I remember the first time I heard Mangione's music. It was in 1975 when my friend Raymond Lohr played the Bellavia album for me. Mangione's mellow flugelhorn and unique compositions were very appealing to my ear. The arrangements were different than any music I had heard before. I remember being impressed with Gerry Niewood (sax and flute) on that album. "Chase The Clouds Away" was also released about that time and it was equally good.
Later Mangione released "Feels So Good", his biggest selling album. His saxophonist then was the fabulous Chris Vadala
. I worked out several of Vadala's hot licks and played them with our rock band "Main Street". We would play Mangione's "Feels So Good" and Herb Alpert's "Rise" as warmup tunes. Trumpeter Tom Schwartz played the Mangione and Alpert solos in the band and I'd try to sound as much like Vadala as I could.
In the late 70's it seemed that nearly all the marching bands and drum & bugle corps were playing Mangione's music. "Legend Of The One-Eyed Sailor" and "Land Of Make Believe" were favorites of marching band show innovators of that time.
I remember how impressed I was when I saw my jazz ensemble instructor Vince DiMartino's name listed in the credits of a Mangione album. Vince occasionally performed with Mangione when the music required a full horn section. Seeing Vince's name on the album gave him instant credibility in my eyes. I already knew Vince was really good, but now I knew he must be GREAT.

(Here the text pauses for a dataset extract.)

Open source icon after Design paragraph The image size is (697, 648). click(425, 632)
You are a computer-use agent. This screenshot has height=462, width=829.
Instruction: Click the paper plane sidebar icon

Just after the "Children Of Sanchez" album was released in 1978, I heard Mangione live. I went to Cincinnati to hear his band in a opera house/concert hall setting. Trumpeter Jeff Tyzik, whom I had met through Vince DiMartino, was in the horn section. Grant Geissman played incredible guitar that night and Charles Meeks sounded great on electric bass. James Bradley, Jr. played drums and played very cleanly and with lots of energy. It was a fine concert performed by an incredibly good group of musicians, but Chris Vadala was clearly my favorite player onstage. His tenor sound was blazing. Mangione sounded wonderful as well.
Yes, the 11/3/07 gig is one that I am really looking forward to working. I'll probably bring with me a Mangione album cover for him to sign. Maybe I'll bring the program from the Cincinnati concert that I have saved for all of these years. Or, I could bring the 5/8/75 or 3/23/78 Down Beat magazines that I saved that feature Mangione on the covers. I'll also have my trusty digital camera with me. And for sure, I'll bring my ears!